A questo proposito, Jenkins e Amazon – che nel frattempo si era aggiunta al progetto – organizzarono ad Atlanta una sorta di “focus group” con persone che avevano letto il romanzo, per chiedere loro cosa ne pensassero di quel possibile adattamento seriale. Jenkins chiese che tutti i partecipanti al focus group fossero neri. I risultati, ha detto Jenkins al New York Times, mostrarono che – con sua «grande sorpresa» – solo il 10 per cento delle persone era contrario, e quindi anche lui si convinse di essere nel giusto.

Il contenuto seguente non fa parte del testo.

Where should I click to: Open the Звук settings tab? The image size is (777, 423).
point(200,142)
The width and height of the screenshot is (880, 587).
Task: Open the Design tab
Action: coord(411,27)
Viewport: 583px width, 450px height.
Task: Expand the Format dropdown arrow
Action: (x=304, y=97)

A fine 2019, a più di tre anni dall’acquisizione dei diritti, partirono le riprese che – dopo essere state sospese per via della pandemia – furono completate circa un anno dopo. Non ci sono dati ufficiali, ma citando una persona interna alla produzione il New York Times ha scritto che a quanto pare «in più di un’occasione i costi di un solo giorno di produzione sono stati superiori all’intero budget di Moonlight». I giorni di ripresa – spalmati su un oltre un anno di set – furono in tutto 116, con oltre tremila costumi usati e con la costruzione, tra le altre cose, di 15 diverse strutture di una piantagione, un tunnel e un treno. In tutto, «oltre 300 persone lavorarono per oltre 16mila ore per costruire le strutture necessarie». È quel che si può fare, ha detto Jenkins, quando «il finanziatore è l’uomo più ricco al mondo» (cioè Jeff Bezos, fondatore di Amazon).

(Amazon Prime Video)

In una sua recensione della serie, James Poniewozik del New York Times ha scritto: «se sceglierete di guardare la serie, vedrete atti atroci. Ma anche umanità, resistenza e amore. Vedrete una serie emozionante, toccante, tecnicamente, artisticamente e moralmente potente, un tour de force visivo degno dell’immaginazione di Whitehead». Tornando su quei paragoni con Radici, Poniewozik ha scritto: «saranno inevitabili, ma mentre quella miniserie esplorava il dramma della schiavitù attraverso varie generazioni, La ferrovia sotterranea si focalizza e va nel profondo di come il trauma di più generazioni si concentri in una sola mente e in un solo corpo».